• Exercise data:
***

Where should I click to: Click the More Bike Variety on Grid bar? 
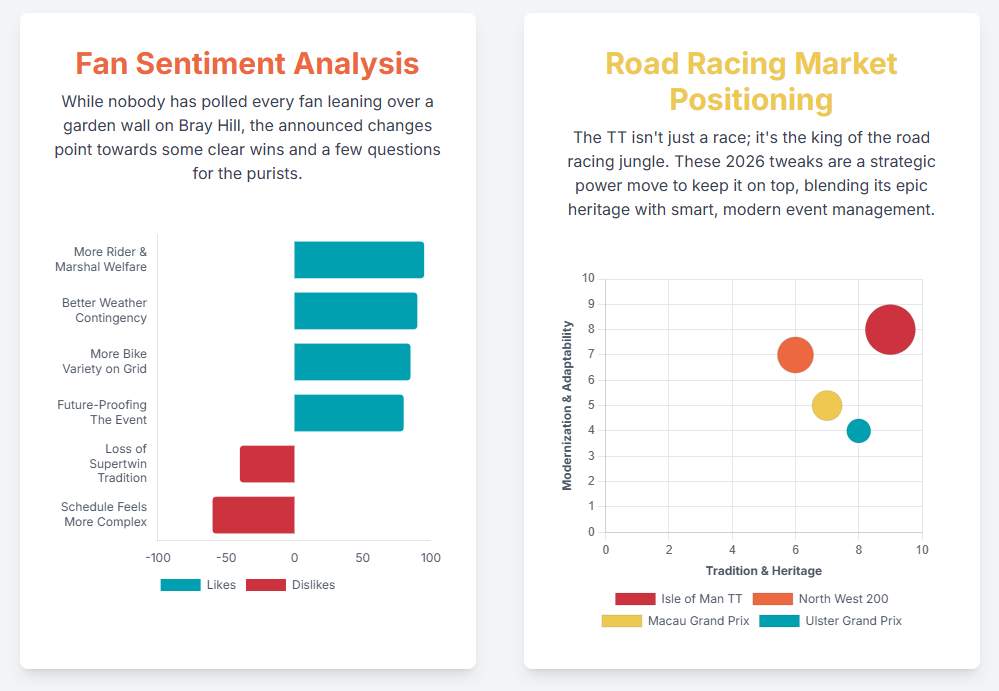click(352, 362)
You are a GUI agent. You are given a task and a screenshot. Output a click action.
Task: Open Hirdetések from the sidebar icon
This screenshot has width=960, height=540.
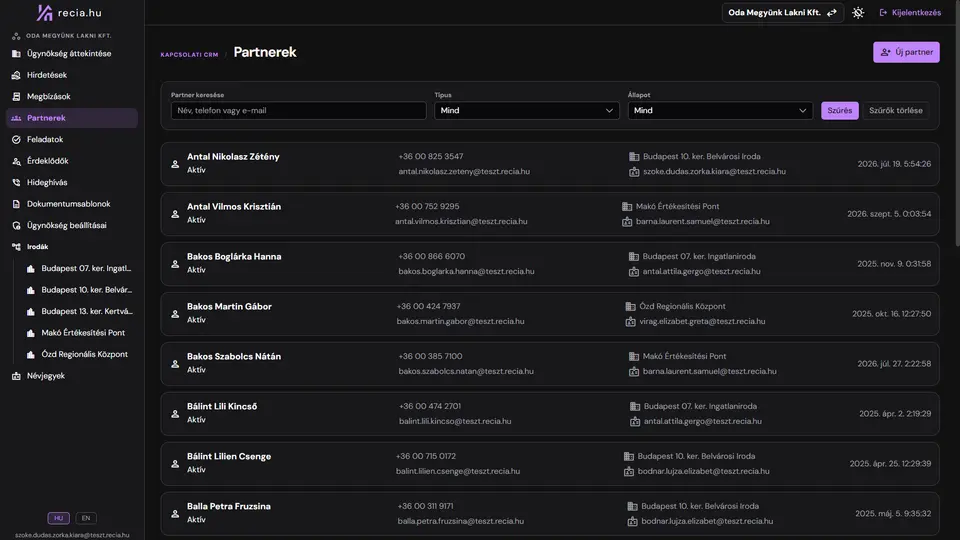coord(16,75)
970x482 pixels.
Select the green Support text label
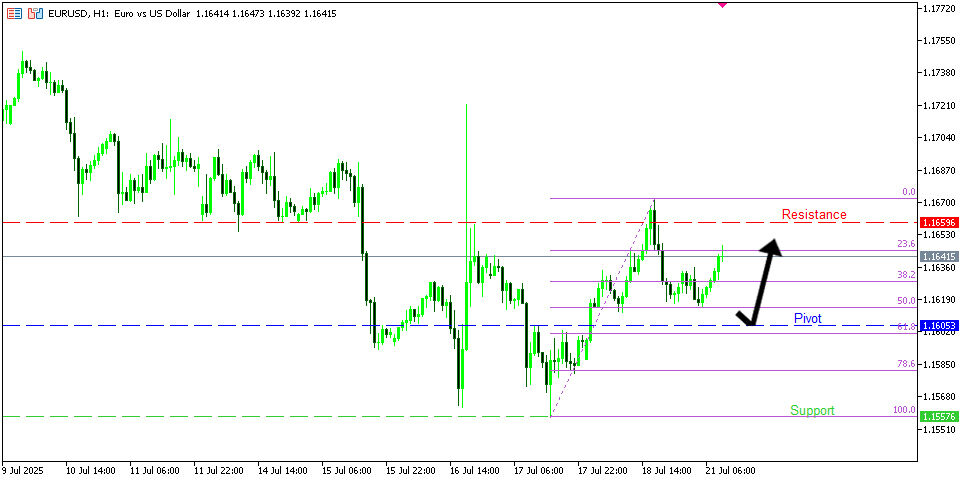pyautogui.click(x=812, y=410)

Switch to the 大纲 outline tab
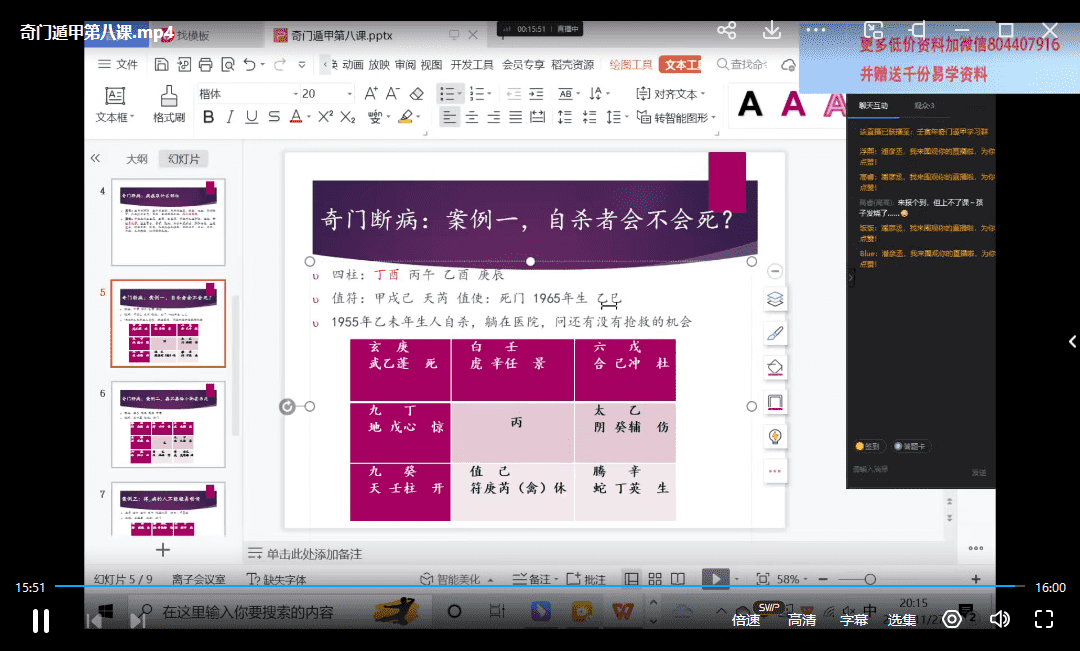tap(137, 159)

***

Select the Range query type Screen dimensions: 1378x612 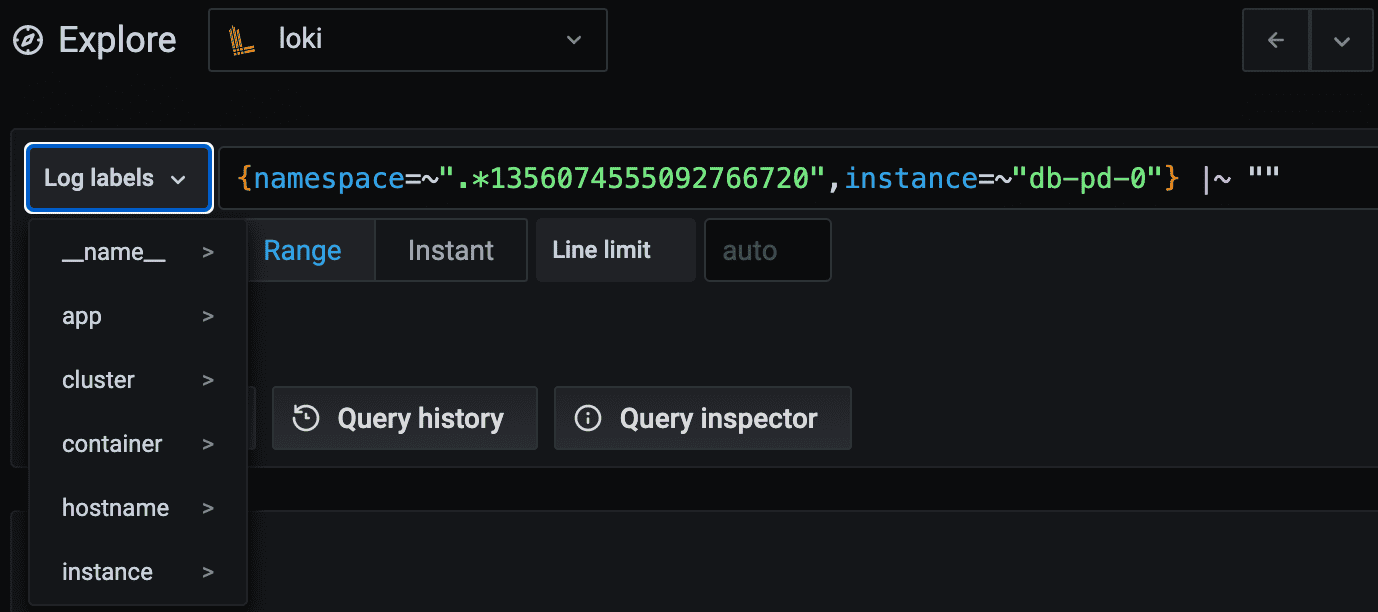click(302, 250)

***

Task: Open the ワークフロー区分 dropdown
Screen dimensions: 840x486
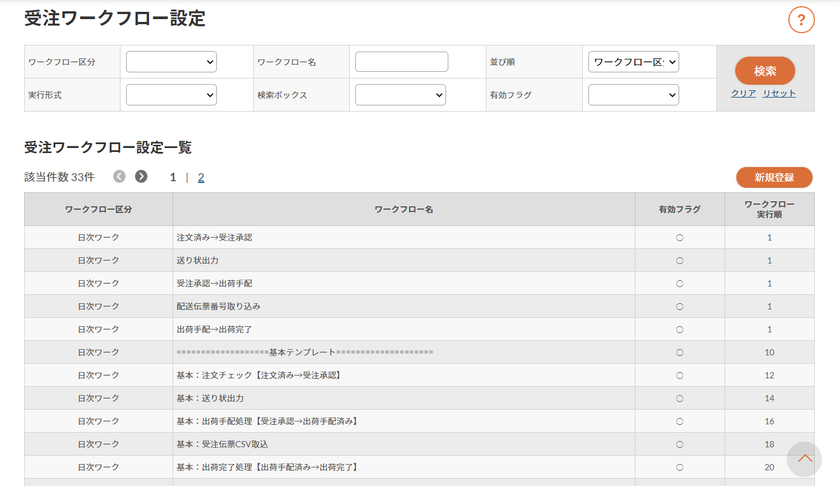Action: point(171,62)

***

• Exercise prompt:
Working through the records, find each line containing the word "Open" and copy it.

• Output:
Task: Open Hirdetések from the sidebar icon
Task: Open the ワークフロー区分 dropdown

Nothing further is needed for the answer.